Este equilibrio, en un difícil momento histórico como en el que nos encontramos, es demasiado importante como para que se vea comprometido por cálculos políticos. Es hora de que ambas partes sirvan de ejemplo a otros gobiernos prestamistas y aprovechen más su capacidad de influir en acreedores privados.
Por este motivo Amnistía Internacional insta a China, Estados Unidos y todas las entidades crediticias bilaterales a que cancelen, en 2020 y 2021, todos los reembolsos de deuda externa soberana de todos los países que necesiten ese alivio para responder a la pandemia de COVID-19 o recuperarse de ella.

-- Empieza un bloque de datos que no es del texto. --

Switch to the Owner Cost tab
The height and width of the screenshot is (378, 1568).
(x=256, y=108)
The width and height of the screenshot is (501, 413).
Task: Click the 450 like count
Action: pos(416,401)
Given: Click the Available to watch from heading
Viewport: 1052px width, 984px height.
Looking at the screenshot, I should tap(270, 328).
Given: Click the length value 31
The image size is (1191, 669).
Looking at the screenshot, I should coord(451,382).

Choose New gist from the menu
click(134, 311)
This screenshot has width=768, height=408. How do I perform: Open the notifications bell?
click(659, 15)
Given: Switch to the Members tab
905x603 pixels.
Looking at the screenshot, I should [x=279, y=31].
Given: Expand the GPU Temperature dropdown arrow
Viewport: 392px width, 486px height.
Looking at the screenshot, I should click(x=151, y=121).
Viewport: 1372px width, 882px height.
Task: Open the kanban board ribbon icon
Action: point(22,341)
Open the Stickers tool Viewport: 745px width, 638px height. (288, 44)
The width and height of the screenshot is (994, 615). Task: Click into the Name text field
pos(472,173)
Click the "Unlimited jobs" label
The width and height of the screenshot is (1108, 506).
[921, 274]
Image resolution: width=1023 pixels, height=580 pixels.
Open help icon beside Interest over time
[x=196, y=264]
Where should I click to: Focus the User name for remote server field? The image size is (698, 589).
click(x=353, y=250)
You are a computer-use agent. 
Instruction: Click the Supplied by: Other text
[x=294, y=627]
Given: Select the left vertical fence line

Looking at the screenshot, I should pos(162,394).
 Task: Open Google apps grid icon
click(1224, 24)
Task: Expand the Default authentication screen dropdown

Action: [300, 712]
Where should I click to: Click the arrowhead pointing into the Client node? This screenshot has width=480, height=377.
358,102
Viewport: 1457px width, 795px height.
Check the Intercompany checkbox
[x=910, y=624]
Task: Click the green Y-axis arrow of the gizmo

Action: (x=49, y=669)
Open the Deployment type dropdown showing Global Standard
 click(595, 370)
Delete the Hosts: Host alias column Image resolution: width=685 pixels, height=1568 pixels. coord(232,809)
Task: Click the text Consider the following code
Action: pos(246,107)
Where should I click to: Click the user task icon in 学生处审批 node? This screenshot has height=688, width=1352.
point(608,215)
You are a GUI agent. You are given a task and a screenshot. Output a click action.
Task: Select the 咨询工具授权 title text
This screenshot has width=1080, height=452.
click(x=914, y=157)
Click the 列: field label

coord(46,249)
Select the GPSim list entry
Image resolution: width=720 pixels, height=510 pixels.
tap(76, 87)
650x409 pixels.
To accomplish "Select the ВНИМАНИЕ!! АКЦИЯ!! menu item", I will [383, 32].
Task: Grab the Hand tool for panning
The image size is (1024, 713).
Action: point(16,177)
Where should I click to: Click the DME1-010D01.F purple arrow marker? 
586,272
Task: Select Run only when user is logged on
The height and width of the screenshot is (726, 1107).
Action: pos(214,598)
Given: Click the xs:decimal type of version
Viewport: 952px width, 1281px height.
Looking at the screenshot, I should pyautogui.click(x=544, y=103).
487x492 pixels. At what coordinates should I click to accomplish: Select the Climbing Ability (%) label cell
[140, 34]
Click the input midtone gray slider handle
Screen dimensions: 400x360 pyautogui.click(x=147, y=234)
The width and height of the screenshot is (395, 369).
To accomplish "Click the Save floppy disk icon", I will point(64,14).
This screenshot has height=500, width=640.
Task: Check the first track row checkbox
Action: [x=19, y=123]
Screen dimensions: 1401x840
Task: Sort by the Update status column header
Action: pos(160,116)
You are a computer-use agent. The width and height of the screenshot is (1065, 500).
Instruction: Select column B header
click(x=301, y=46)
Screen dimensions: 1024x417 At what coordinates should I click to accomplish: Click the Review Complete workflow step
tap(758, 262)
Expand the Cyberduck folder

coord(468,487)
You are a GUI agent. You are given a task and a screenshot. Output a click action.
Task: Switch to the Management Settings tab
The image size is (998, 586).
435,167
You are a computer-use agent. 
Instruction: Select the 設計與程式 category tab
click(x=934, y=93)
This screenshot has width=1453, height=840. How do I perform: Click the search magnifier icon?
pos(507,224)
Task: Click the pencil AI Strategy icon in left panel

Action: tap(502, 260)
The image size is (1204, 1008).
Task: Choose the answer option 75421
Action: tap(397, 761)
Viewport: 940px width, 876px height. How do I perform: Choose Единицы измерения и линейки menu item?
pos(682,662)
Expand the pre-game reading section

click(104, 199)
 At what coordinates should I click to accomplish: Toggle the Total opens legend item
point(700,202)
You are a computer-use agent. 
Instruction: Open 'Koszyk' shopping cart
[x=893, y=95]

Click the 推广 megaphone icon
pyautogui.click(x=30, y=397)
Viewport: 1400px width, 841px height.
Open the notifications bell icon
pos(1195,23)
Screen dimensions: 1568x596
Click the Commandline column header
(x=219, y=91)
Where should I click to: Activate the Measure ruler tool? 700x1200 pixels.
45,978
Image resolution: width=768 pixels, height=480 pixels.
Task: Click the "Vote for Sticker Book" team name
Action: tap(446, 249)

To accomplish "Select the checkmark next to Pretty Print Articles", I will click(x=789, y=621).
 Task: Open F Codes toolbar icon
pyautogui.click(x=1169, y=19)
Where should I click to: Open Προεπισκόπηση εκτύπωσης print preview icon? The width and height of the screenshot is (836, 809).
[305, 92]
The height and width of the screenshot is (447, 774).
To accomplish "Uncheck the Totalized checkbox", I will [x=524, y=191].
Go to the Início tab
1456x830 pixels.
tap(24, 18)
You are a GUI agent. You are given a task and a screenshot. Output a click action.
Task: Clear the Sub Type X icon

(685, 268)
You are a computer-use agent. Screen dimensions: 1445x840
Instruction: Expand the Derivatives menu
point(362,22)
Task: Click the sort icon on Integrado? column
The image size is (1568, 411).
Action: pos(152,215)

Si Estados Unidos y China marcan la pauta, otros sin duda los seguirán.
Las iniciativas globales sobre el clima, en deteriorio
Y no deben detenerse ahí.
La pandemia ha puesto de relieve la importancia de comprender las extraordinarias amenazas que provoca la sobreexplotación humana de los recursos naturales. Esto supone desarrollar un plan de recuperación transformador tras la COVID-19 que gire alrededor del clima y los derechos humanos y deje atrás la economía basada en los combustibles fósiles.
Y sin embargo, tanto China como Estados Unidos, los dos mayores emisores de carbono del mundo, están distanciándose irresponsablemente del Acuerdo de París.
En un momento en el que es necesario mantener el aumento de la temperatura media global por debajo de 1,5°C para evitar efectos irreversibles en los derechos humanos y el medioambiente, Climate Action Tracker ha indicado que las actuaciones de China contribuyen a una trayectoria que aumentará las temperaturas globales entre 3 y 4°C. China es el país que más apoya las nuevas inversiones en emisión de carbono: más del 70% de las centrales eléctricas mundiales alimentadas con carbón están apoyadas por bancos chinos.
La administración Trump, que se ha retirado del Acuerdo de París y que incluso niega que el cambio climático exista, defiende firmemente los combustibles fósiles y su trayectoria podría aumentar las temperaturas globales más de 4°C.
Actuar adecuadamente respecto al cambio climático será casi imposible sin un fuerte liderazgo y una actuación concertada de estas dos superpotencias. Cada vez hay más pruebas de que las temperaturas globales están aumentando a niveles de “la peor de las situaciones posibles”, y el futuro del planeta, y de la economía mundial, dependen de que Pekín y Washington colaboren en vez de enfrentarse.
Aunque esta aspiración puede sonar poco realista en medio del discurso tóxico actual, recientemente surgió un rayo de esperanza cuando el ministro de Asuntos Exteriores chino Wang Yi presentó un marco para volver a encarrilar las relaciones entre Estados Unidos y China. Ambas partes deben sentarse a negociar antes de la cumbre del G20 de noviembre, sea cual sea el resultado de las elecciones que se celebran ese mes en Estados Unidos, y poner el alivio de la deuda y el cambio climático en los primeros lugares de su agenda antes de que sea demasiado tarde.